Objective
This study aims to develop and validate a CT-based radiomics model for predicting the prognosis of head and neck cancer patients, particularly those with nasopharyngeal carcinoma (NPC), following intensity-modulated radiation therapy (IMRT).
Methods
We conducted a retrospective analysis involving 392 pathologically confirmed NPC patients from two centers. Center A contributed 226 patients to the training cohort, while Center B provided 64 patients for the validation cohort. Features extracted from CT images were utilized to develop two predictive models: a clinically combined radiomics model and a standalone radiomics model.
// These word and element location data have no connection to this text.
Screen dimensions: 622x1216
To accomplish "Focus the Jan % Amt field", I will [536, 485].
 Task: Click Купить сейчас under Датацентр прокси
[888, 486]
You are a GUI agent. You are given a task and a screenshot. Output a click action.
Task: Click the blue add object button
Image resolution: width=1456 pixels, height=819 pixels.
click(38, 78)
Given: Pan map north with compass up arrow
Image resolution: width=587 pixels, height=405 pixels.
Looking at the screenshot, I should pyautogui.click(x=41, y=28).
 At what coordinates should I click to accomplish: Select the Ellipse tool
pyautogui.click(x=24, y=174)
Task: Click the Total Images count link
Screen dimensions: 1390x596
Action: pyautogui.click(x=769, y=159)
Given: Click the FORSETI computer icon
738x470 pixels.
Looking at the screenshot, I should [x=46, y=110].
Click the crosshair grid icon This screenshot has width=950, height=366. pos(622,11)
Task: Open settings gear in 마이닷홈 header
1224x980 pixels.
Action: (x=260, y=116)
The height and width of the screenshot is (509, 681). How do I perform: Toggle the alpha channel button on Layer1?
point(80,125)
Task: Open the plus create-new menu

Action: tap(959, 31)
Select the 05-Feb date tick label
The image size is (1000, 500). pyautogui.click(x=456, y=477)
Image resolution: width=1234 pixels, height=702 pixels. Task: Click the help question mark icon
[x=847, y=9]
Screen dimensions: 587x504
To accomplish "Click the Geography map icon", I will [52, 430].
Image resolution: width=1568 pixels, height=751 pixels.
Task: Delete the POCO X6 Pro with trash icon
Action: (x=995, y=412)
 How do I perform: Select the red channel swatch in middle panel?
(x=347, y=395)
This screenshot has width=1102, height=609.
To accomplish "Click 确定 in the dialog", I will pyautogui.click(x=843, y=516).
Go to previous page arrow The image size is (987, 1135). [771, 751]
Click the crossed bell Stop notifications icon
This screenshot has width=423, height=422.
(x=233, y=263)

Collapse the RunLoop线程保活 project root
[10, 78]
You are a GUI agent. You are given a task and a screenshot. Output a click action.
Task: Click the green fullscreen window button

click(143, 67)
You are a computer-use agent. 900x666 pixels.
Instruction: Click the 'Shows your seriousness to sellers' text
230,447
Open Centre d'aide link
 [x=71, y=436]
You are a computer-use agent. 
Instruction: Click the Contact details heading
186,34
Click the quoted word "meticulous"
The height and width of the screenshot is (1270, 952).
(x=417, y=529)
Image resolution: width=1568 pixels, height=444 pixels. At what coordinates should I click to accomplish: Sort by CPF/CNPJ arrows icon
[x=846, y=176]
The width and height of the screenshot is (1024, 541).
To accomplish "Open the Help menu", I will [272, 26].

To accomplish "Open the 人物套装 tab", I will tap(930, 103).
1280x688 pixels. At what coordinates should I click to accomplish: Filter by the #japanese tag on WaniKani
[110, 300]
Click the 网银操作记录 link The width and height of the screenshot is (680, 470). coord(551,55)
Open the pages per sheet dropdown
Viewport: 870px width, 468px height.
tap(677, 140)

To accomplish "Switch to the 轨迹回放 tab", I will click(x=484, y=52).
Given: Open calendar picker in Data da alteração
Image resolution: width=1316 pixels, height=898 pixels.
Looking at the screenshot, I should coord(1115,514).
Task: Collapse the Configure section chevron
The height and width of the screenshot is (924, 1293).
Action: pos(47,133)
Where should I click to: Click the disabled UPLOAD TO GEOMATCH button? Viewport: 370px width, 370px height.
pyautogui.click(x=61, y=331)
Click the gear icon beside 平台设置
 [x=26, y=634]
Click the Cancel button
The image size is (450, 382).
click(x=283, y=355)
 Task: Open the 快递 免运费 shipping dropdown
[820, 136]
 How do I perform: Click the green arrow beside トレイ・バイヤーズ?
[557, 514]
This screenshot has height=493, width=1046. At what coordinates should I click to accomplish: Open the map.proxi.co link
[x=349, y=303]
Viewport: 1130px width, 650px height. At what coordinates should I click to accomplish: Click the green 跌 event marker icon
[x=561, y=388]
Dimensionality reduction and nested cross-validation were employed in the model development process. The performance of the models was assessed and validated using receiver operating characteristic (ROC) curves and decision curve analysis (DCA), with differences between the models evaluated using the DeLong test.
Results
Our findings indicate that the clinically combined radiomics model outperforms the standalone radiomics model in prognostic prediction. The area under the curve (AUC) for the combined model was 0.90 in the training cohort, while the validation cohort achieved an AUC of 0.86. DCA further confirmed that the performance of all models exceeded that of blindly predicting patient outcomes as either all negative or all positive. Subsequent comparisons using the DeLong test revealed significant differences in predictive performance between the standalone radiomics model and the clinically combined radiomics model, with P-values <0.05.
Conclusion
The clinically combined radiomics model demonstrates promising performance in predicting the prognosis of NPC patients following IMRT.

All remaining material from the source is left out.